1. A pastor of Alleluia Ministries International, Alph Lukau, claims he heals the dead. Various funeral homes near Johannesburg say they were duped into providing equipment for the ruse.Funeral service providers said that the church representatives tricked them in different ways. The church has since backtracked on its resurrection claim, saying the "dead" man was in fact "already alive" when he was brought to the premises in Kramerville. Alleluia International Ministries said the pastor had only "completed a miracle that God had already started"
2. An 11-year old girl called "Lucia" to protect her identity had to undergo a caesarean section on Tuesday after 23 weeks of pregnancy. She became pregnant after being raped by her grandmother's 65-year-old partner. Despite the repeated requests for an abortion from the child, mother and a number of Argentine women's right activists, the authorities ignored her plea. At the hospital to which she was admitted after two suicide attempts, Lucia told the psychologist: "I want you to remove what the old man put inside me." While abortion is illegal in Argentina, a 1921 law allows it to be performed in cases of rape or when a woman's life is in danger. Tucuman's health secretary, Gustavo Vigliocco, insisted the child did not want an abortion. The doctor who performed the procedure accused Tucuman's governor, Juan Manzur, of using the child for political purposes.
3. The archbishop of Munich and president of the German Bishops Conference, Cardinal Reinhard Marx, admitted that documents that could have contained proof of clergy sexual abuse in the Catholic Church were never drawn up or destroyed. He added, "The stipulated procedures and processes for the prosecution offenses were deliberately not complied with but instead canceled and overridden." The admission came on the third day of a historic Vatican summit focused on combating clergy sexual abuse. The report commissioned by the German bishops also revealed that "at least" 3,677 cases of child sex abuse by German clergy occurred between 1946 and 2014.
4. Detective Vernon Allan Richardson, a Florida pastor who worked as a police officer, killed himself after a police discovered child porn on his church computer. Richardson was under investigation for child pornography. He had been with the Jacksonville Sheriff's Office for 17 years and served as Riverstone's children's pastor for eight years. His computer was seized and found a nude photo of a boy 7 to 9 and the other of a girl about the same age.
5. Australian CArdinal George Pell, one of the most powerful men in the Roman Catholic Church, was found guilty of multiple historical child sex offences at a secret trial in Melbourne in December, the existence of which can only now be revealed.
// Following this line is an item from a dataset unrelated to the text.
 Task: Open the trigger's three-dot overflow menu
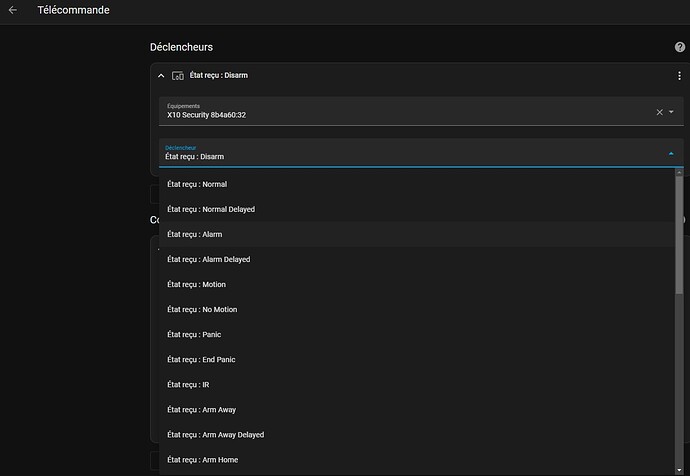(680, 76)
The jury found him guilty of one charge of sexual penetration of a child and four charges of an indecent act with or in the presence of a child in the late 1990s. The accuser told the jury how Pell discovered the two choirboys drinking wine in the priest's sacristy, a small room at the back of the cathedral. Pell forced one of the boys to perform oral sex on him and performed an indecent act on his friend. A month later, the victim said Pell pushed him up against a wall and groped his genitals.
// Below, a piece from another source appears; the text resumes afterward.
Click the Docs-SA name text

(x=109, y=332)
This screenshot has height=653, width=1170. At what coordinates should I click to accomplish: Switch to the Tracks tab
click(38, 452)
6. You'll be greeted by a surprising new billboard that reads, "Welcome to Colorado, where you can get a safe, legal abortion" if you are driving to Colorado from Utah. The billboard was paid for by pro-choice group ProgressNow Colorado. Laws targeting abortion providers in Texas have led to widespread clinic closures. Over 8% of abortions performed at their Colorado health centers in 2018 were for out-of-state patients but that percentage is much higher for health centers located near the state's borders.
7. An article profiling Atheist Republic founder, Armin Navabi, was written by Freddie Hayward, an undergraduate student and profile editor for Cherwell, Oxford University's independent student newspaper. The piece was published but it will not be published online as it" may be considered offensive." Freddie Hayward then resigned.
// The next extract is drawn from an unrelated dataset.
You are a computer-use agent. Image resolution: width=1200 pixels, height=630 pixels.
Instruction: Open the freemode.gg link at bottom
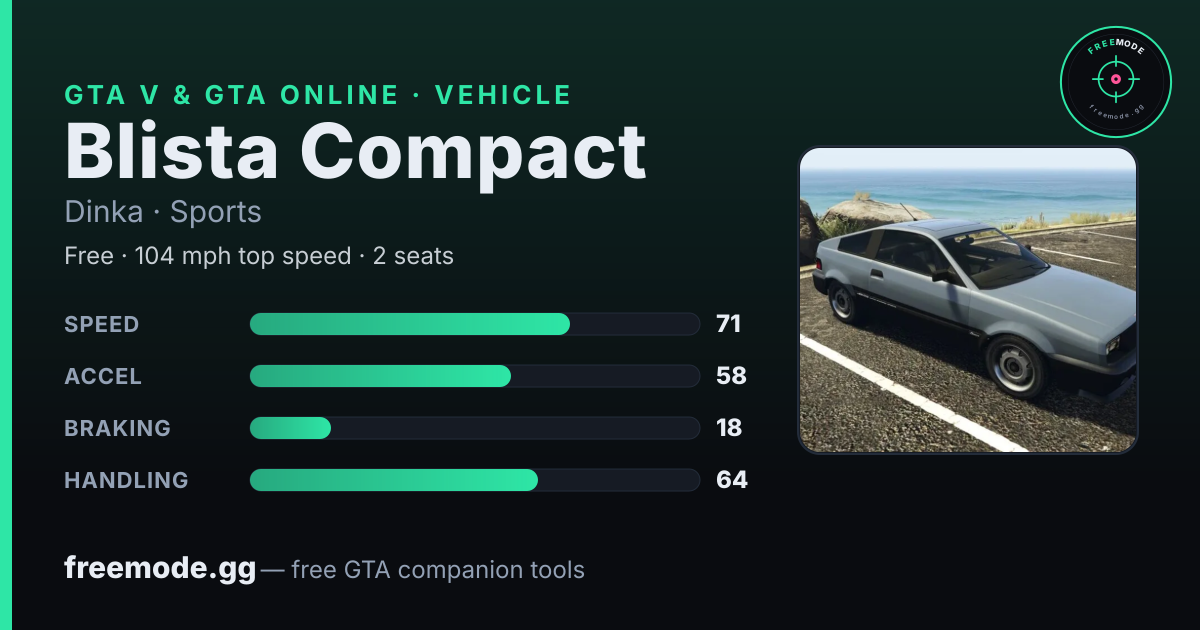point(160,569)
8. A federal judge in Texas has declared that an all-male military draft is unconstitutional, ruling that "the time has passed" for a debate on whether women belong in the military. U.S. District Judge Gray Miller ruled that "men and women are now equally able to fight. The case was brought by the National Coalition For men, a men's rights group, and two men argued an all- male draft was unfair.
9. During Mohammed bin Salman's visit in China, he appeared to defend China's use of re-education camps for its country's Muslim population. "China has the right to carry out anti-terrorism and de-extremization work for its national security,” the crown prince was quoted as saying on Chinese television. Uighur groups called on Mohammed bin Salman to use his official visit to pressure China on the issue of the concentration camps, as Saudi Arabia has traditionally been a defender of the rights of Muslims worldwide.
10. Oregon's biggest city is the second in the U.S. to extend nondiscrimination protections to nonreligious people. The city council has approved a measure extending civil rights protections to atheist, agnostic, and other non religious residents. It ensures that nonreligious people are explicitly protected from discrimination in employment, housing and public accommodation. The vote amends the definition of religion in Portland’s city code to include atheism, agnosticism and other forms of nonbelief.